**TASK PROMPT**
What needs transcribing is the line with "Given: Tap '5" and every line after it to the end of the records, exactly and alone, with no pictures.

**DATA SECTION**
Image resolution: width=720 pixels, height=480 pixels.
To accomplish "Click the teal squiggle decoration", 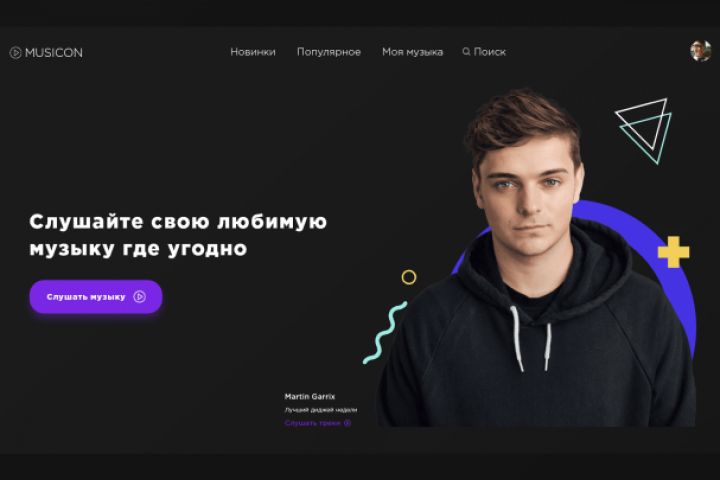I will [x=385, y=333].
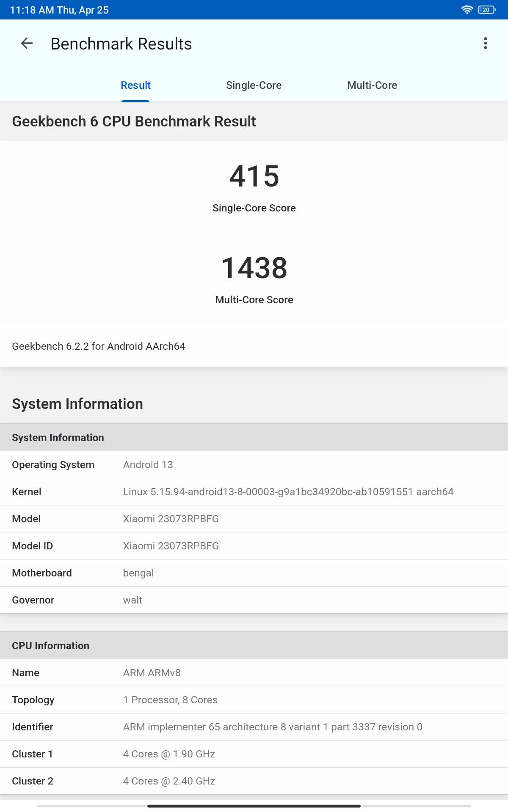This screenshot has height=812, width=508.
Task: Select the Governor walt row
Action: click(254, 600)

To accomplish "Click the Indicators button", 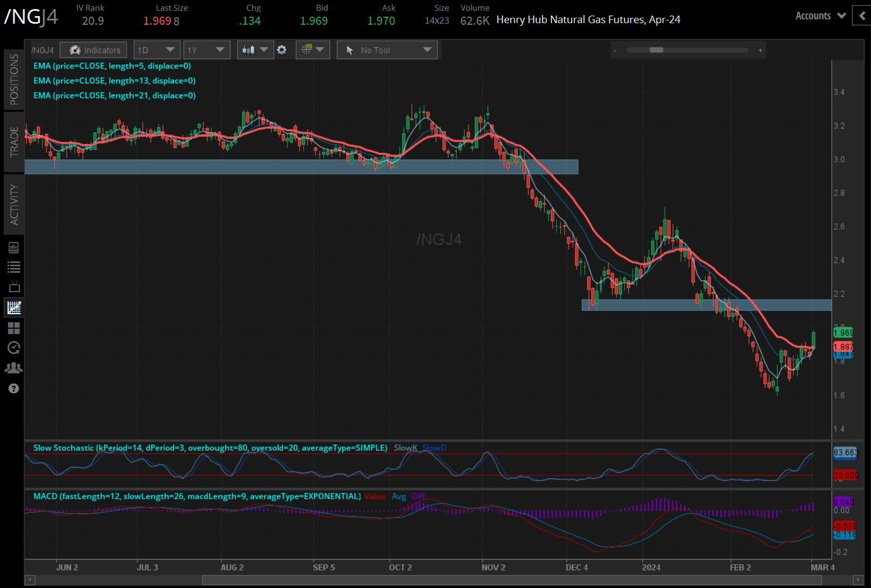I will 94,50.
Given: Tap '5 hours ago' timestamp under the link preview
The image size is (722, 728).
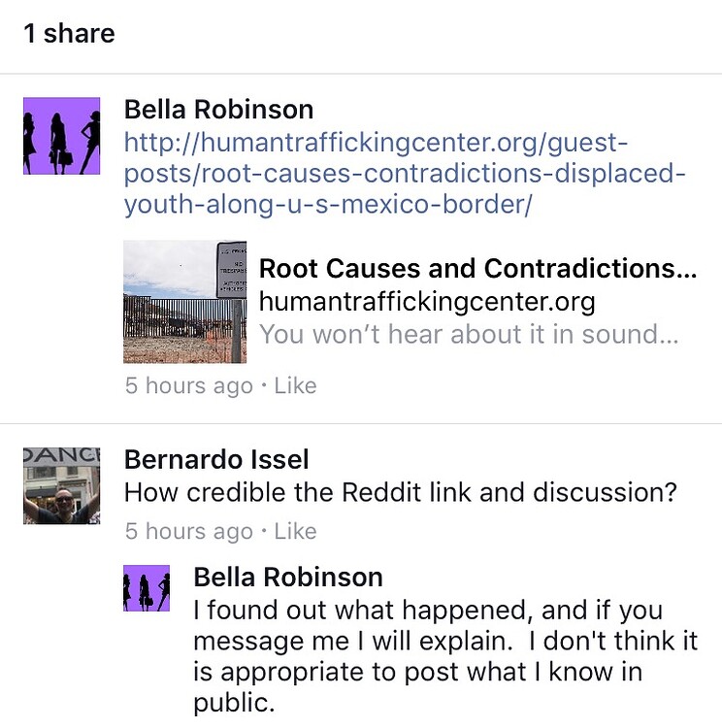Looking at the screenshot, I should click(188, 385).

**EXERCISE ANSWER**
Given: Tap '5 hours ago' timestamp under the link preview
The image size is (722, 728).
Looking at the screenshot, I should click(188, 385).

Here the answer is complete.